El Gobierno se aferró a un definición técnica antigua del National Bureau of Economic Research (NBER) de Estados Unidos para afirmar que no estábamos en recesión.
Salomon Kalmanovitz
 

Y tiene razón: decrecimos menos en el primer semestre de 2009 (-0,6%) que en el último de 2008 (-0,8%) y si se comparan los dos trimestres seguidos, pues hubo una mejora de 0,2%; anualizada (multiplicada por cuatro trimestres), nos daría un crecimiento de 0,8% para todo el año, algo que es muy dudoso que se logre.

La nueva definición de cuando comienza una recesión que diseñó el NBER es más sencilla y contundente que la anterior: hay recesión cuando la economía comienza a experimentar un aumento sistemático del desempleo. Para los Estados Unidos, la recesión actual comenzó entonces en diciembre de 2007, cuando el desempleo pasó del 4,5% de la fuerza laboral al 9,4% actual.

Si utilizamos el mismo rasero para la economía colombiana, entramos en recesión en enero de 2008, cuando la tasa de desempleo (trimestre móvil) de las 13 áreas urbanas pasó de rondar el 9% durante 2007 a deteriorarse en 11,6% en 2008 y alcanzar el 13,3% en la actualidad. Esa es una realidad que palpamos cotidianamente con el aumento vertiginoso de la indigencia, la informalidad y la endémica presencia, ahora desbordada, de mendigos en buses y semáforos. Habría que explicarles a todos estos millones de personas enmiseradas que acá no hay recesión, sino que la estamos pasando regio.

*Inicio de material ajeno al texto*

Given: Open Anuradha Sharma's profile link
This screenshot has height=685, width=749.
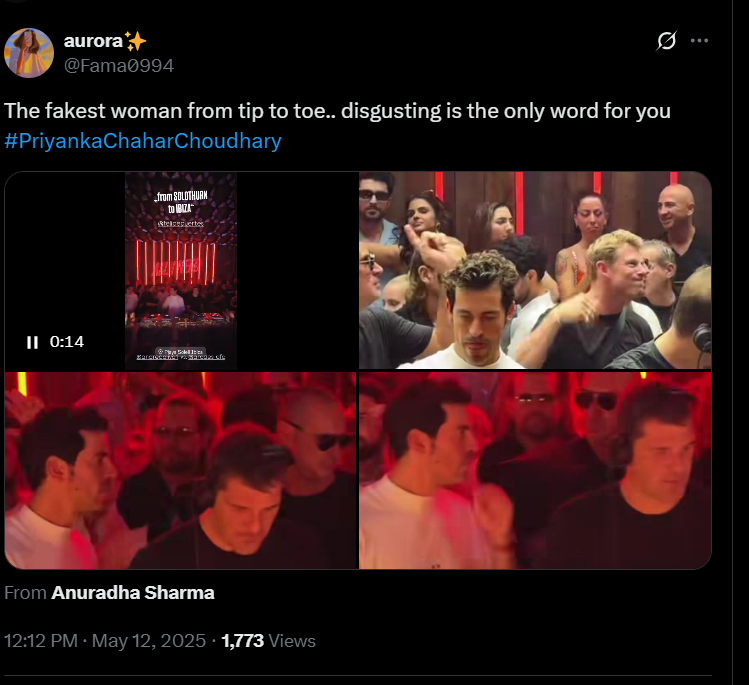Looking at the screenshot, I should tap(133, 593).
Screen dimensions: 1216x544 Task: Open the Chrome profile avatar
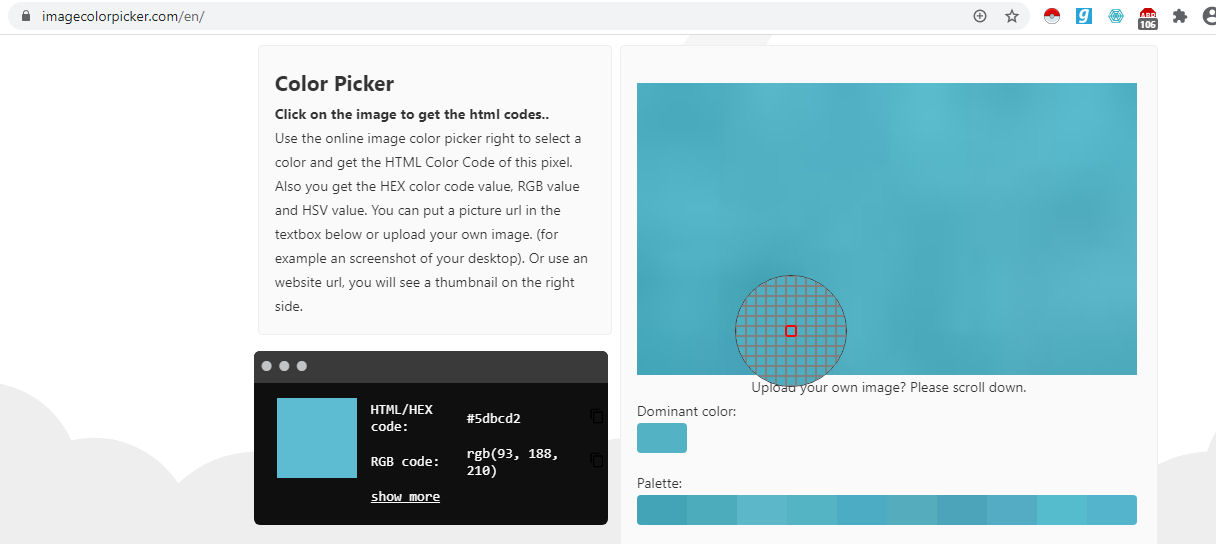(x=1208, y=16)
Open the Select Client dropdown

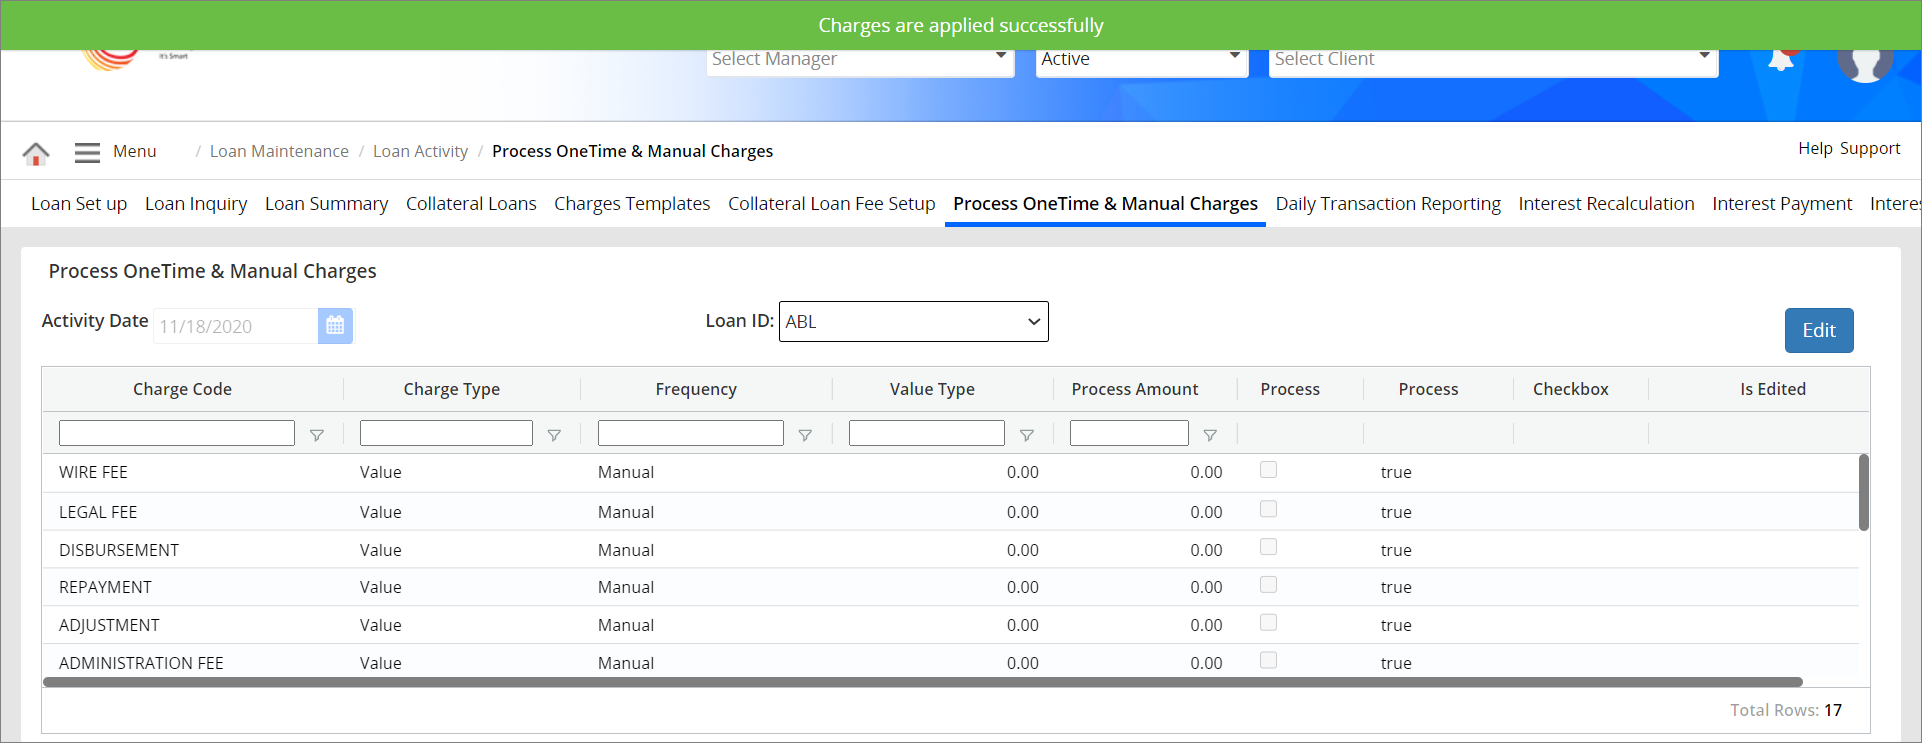coord(1492,60)
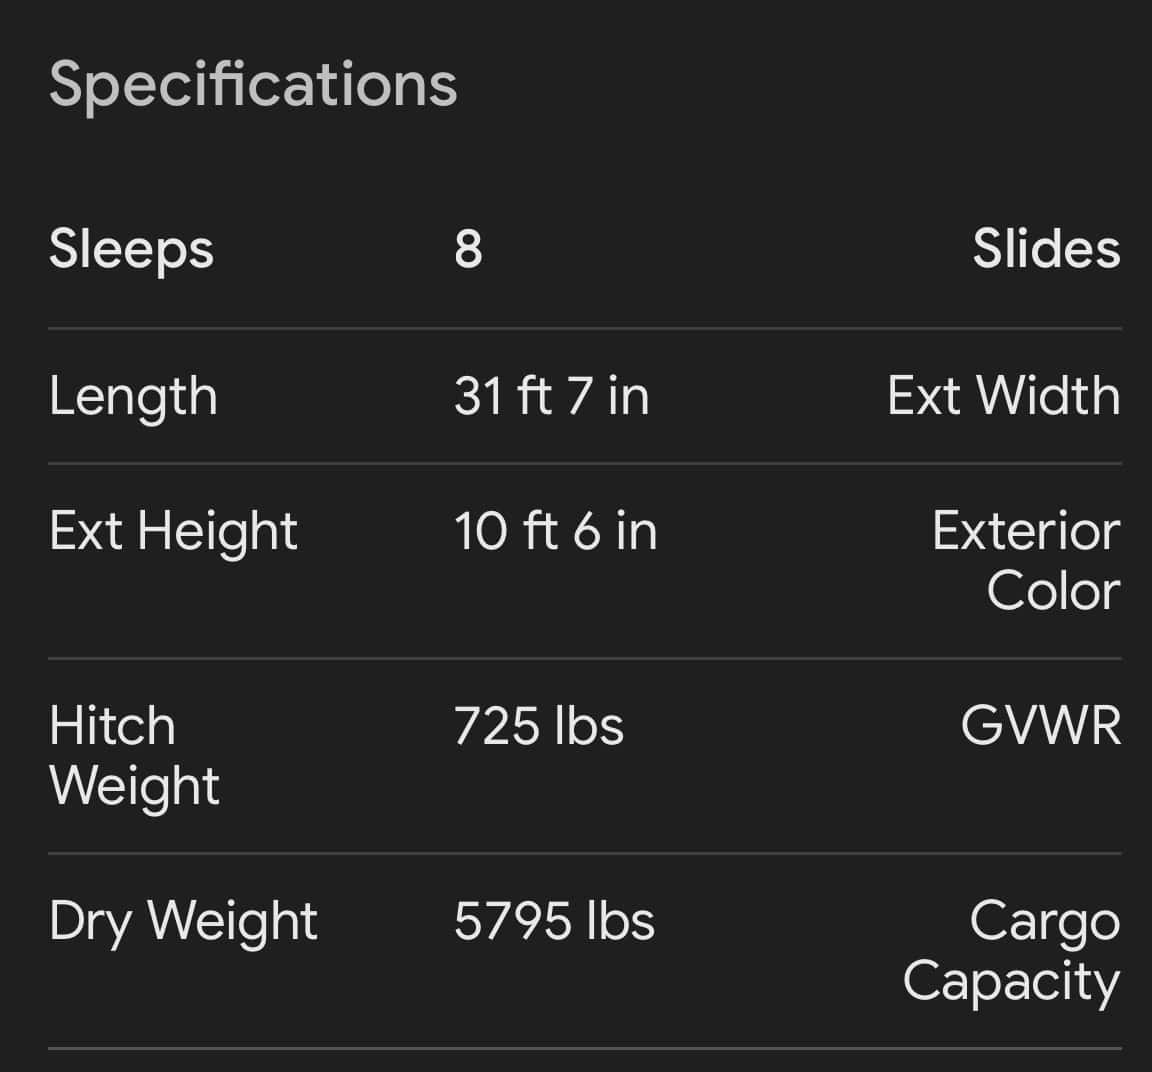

Un dato del DANE, que me pareció masajeado, fue el del crecimiento de obras civiles que le dio 11,6% para el trimestre y que impidió que la cifra total no fuera mucho peor a la presentada. Lo digo porque hubo un reporte del mismo DANE del 16 de junio que apareció en Portafolio y rezaba así: “Según el DANE, la construcción de carreteras, calles, caminos y puentes disminuyó 15% en el primer trimestre del año, mientras que en vías férreas y pistas de aterrizaje el descenso fue de 49%”. Seguido, se afirmaba que las obras emprendidas por la minería del carbón habían crecido 93%, algo que se debe amainar en el futuro, porque sus precios internacionales se han deteriorado. La construcción privada daba un parte de estancamiento con un crecimiento de 0,2%, mientras que las nuevas licencias de construcción se desplomaban 30%.

No se entiende el regocijo del Gobierno cuando la industria cae 8% durante el primer trimestre y el comercio obtiene una reducción del 3%, y que el sector financiero aumente tanto sus ganancias que le “aportan” 4% al valor agregado.

Tampoco se entiende que el mayor grupo financiero del país, con las utilidades así disparadas, diga públicamente que no es justo que contribuya al impuesto de guerra y el Presidente conteste que va a proponer una ley ajustada a la medida de tales intereses, buscando nuevos ricos que sustituyan el esfuerzo de los más pudientes.

Es que no es sólo escandalosamente injusto, sino que es fiscalmente suicida no contar con los aportes de los que concentran el 70% de la riqueza del país para reparar una brecha fiscal de $24 billones, que es el déficit proyectado para 2010. El ministro de Hacienda dice, entre tanto, que sólo requiere $1 billón para la seguridad e insiste de nuevo en que el impuesto al patrimonio será temporal. ¡Qué incompetencia!

Es bueno que todos los ricos contribuyan al esfuerzo, en especial los terratenientes que van de gorrones, pero lo mínimo es que los que más tienen continúen dando igual que en el pasado.